▶ _Records to use_:
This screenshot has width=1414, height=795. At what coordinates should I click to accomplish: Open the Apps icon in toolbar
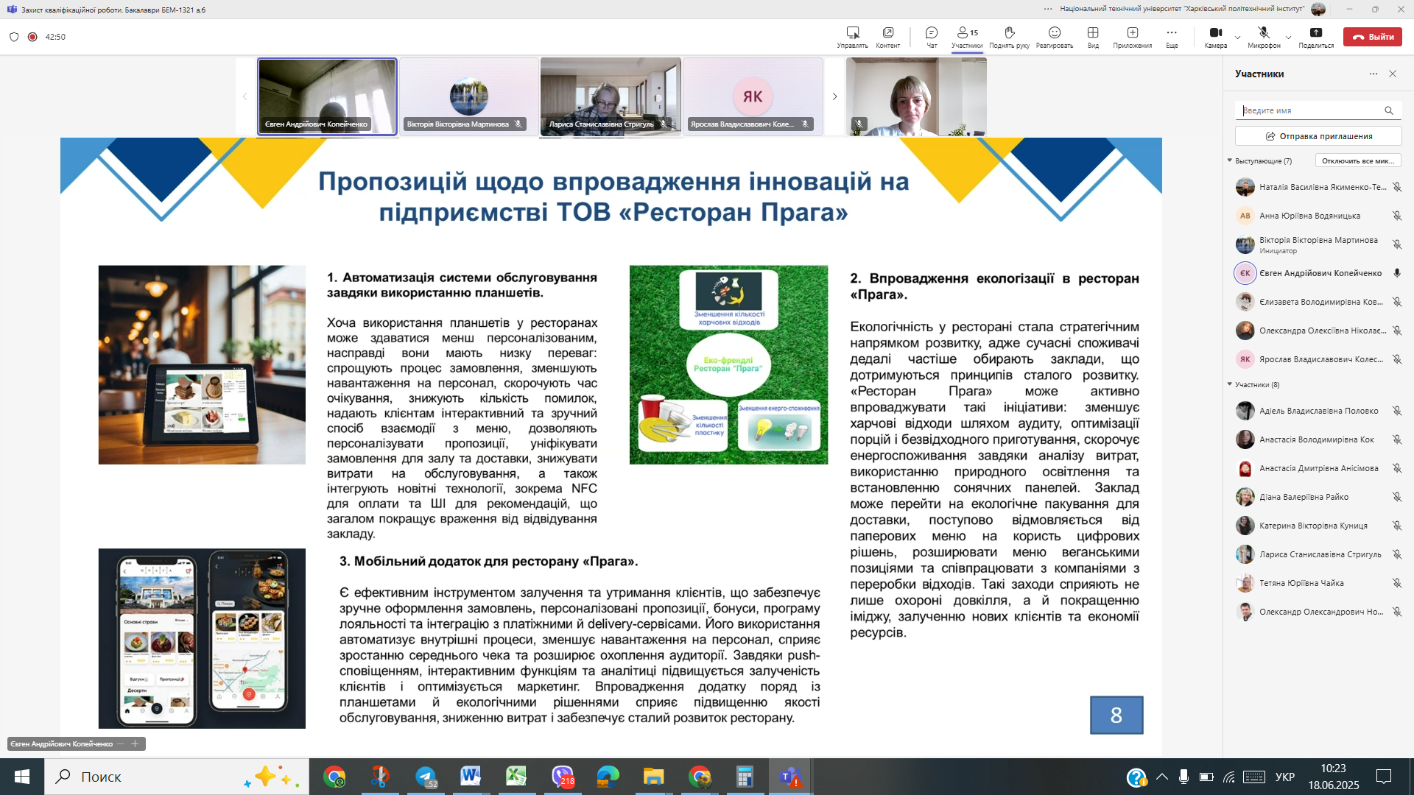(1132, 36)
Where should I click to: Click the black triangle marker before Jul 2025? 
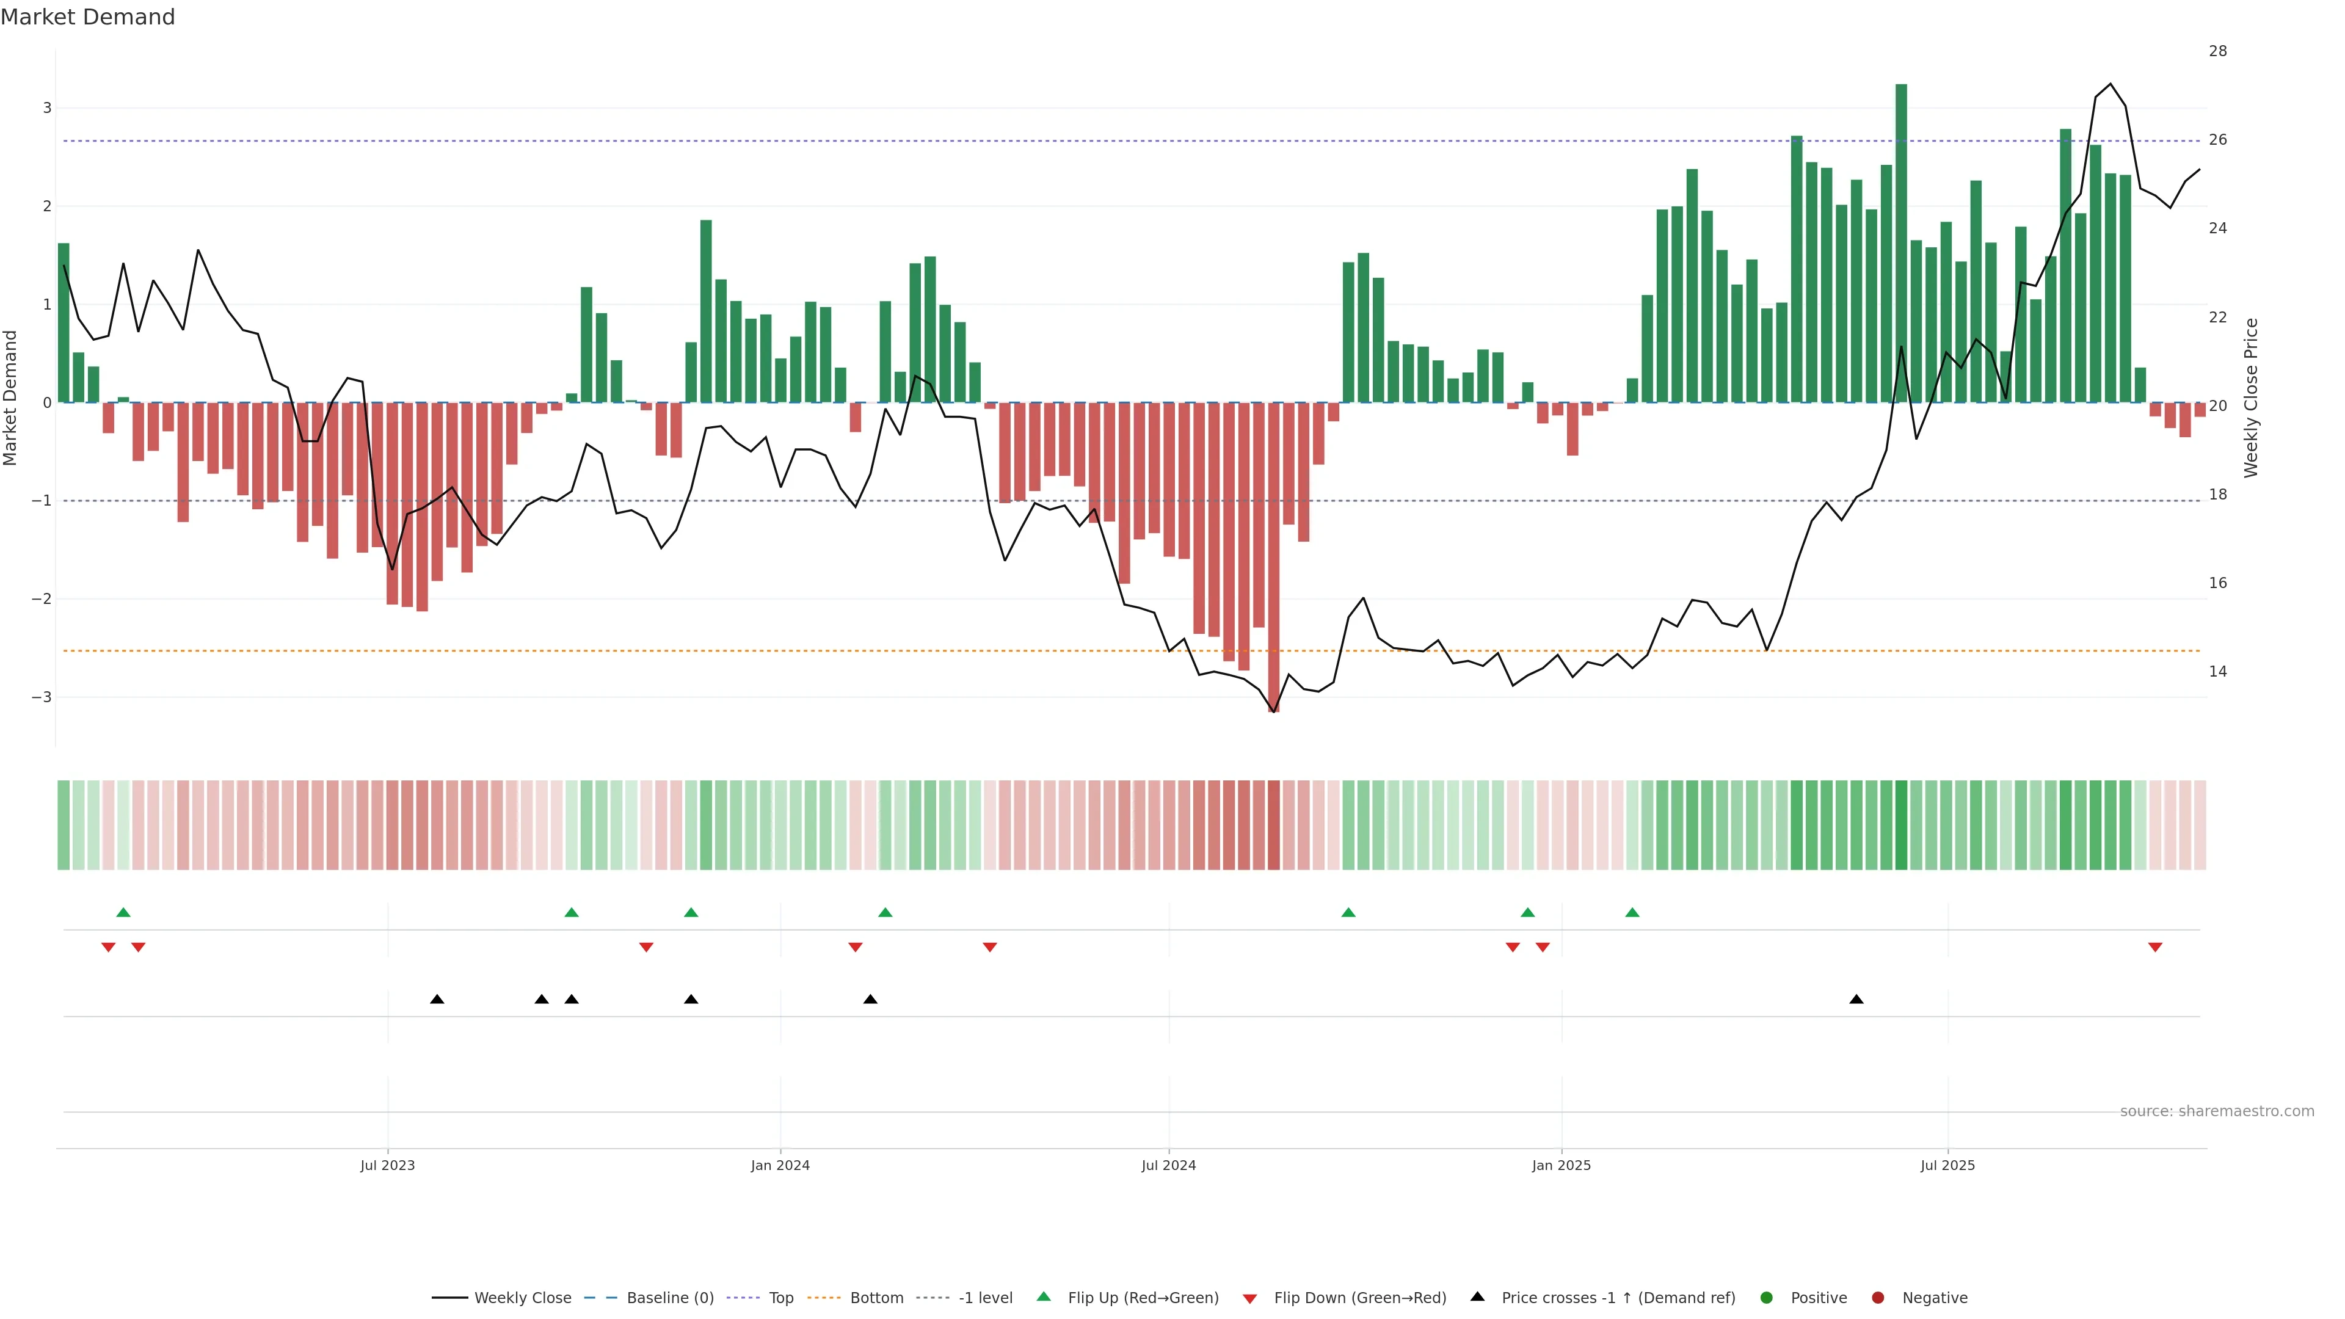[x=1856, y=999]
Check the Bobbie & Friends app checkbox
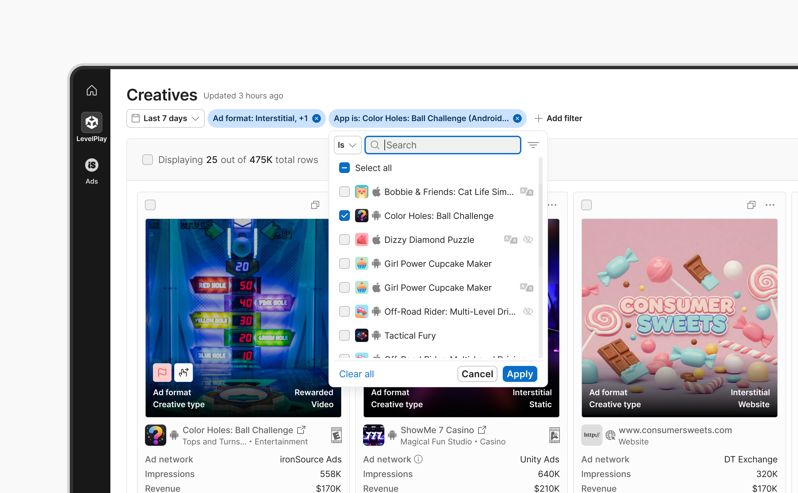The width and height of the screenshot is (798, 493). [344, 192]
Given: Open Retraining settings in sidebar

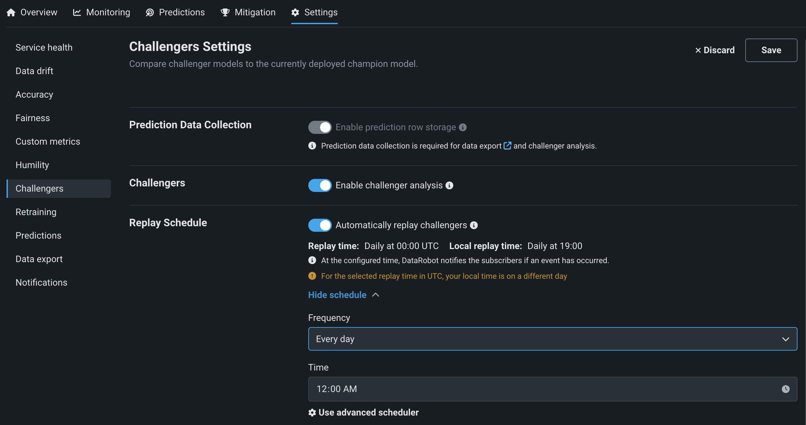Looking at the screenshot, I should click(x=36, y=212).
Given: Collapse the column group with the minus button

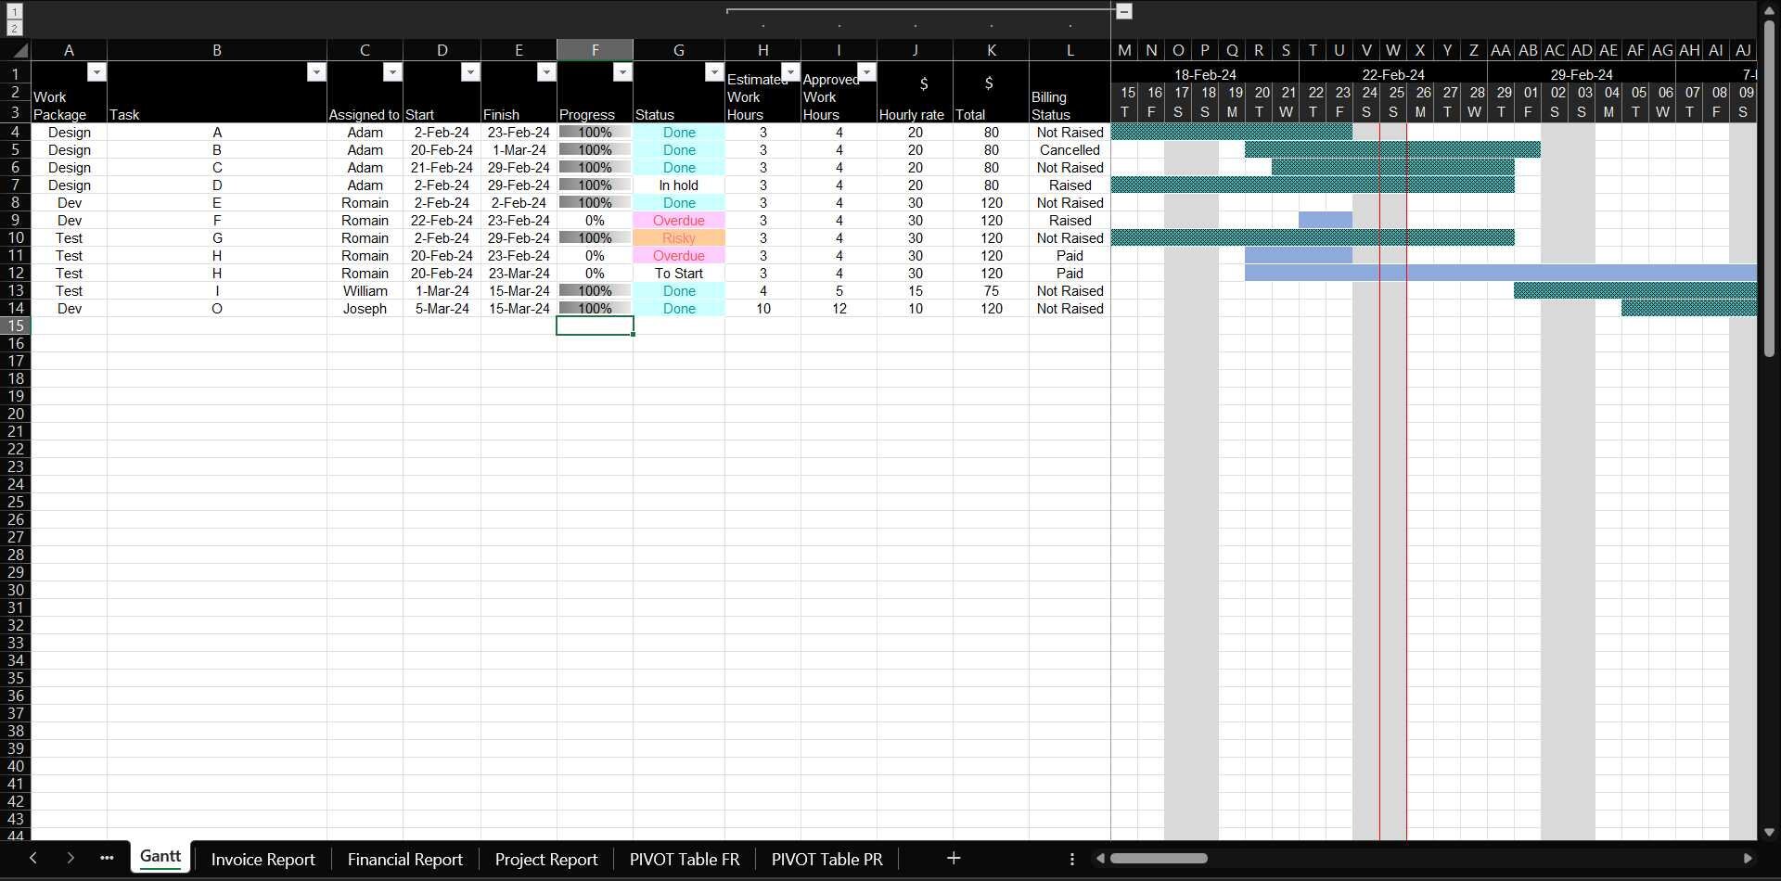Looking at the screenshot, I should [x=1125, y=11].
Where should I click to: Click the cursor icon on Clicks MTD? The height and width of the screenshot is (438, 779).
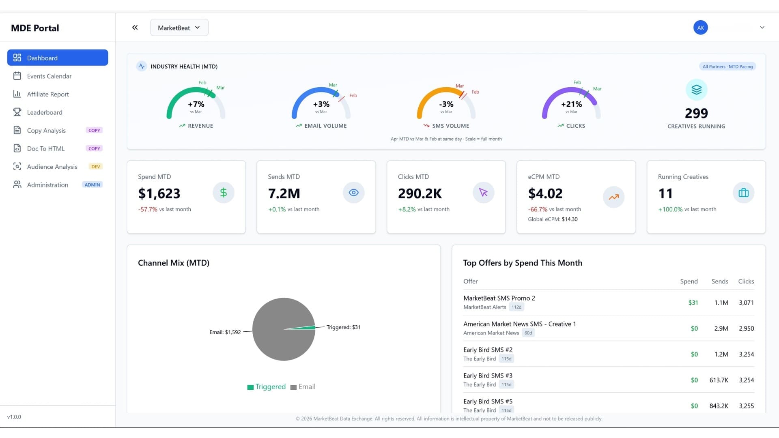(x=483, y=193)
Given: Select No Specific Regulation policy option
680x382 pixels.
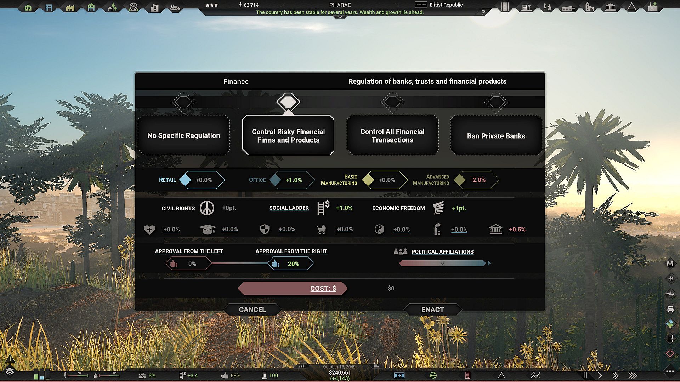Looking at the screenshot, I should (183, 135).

▶ _Work instructions_: Without including any picture, print all of the entries above exactly.

▶ _Your solution_:
This screenshot has width=1414, height=795. At what coordinates should I click to accomplish: Open the Apps icon in toolbar
(1132, 36)
Where should I click to: Click the black triangle marker before Jul 2025? 
[x=1856, y=999]
Check the Bobbie & Friends app checkbox
The width and height of the screenshot is (798, 493). [344, 192]
Given: Open Retraining settings in sidebar

Looking at the screenshot, I should click(x=36, y=212).
Given: Collapse the column group with the minus button

Looking at the screenshot, I should [x=1125, y=11].
Where should I click to: Click the cursor icon on Clicks MTD? The height and width of the screenshot is (438, 779).
(x=483, y=193)
Given: Select No Specific Regulation policy option
680x382 pixels.
Looking at the screenshot, I should (183, 135).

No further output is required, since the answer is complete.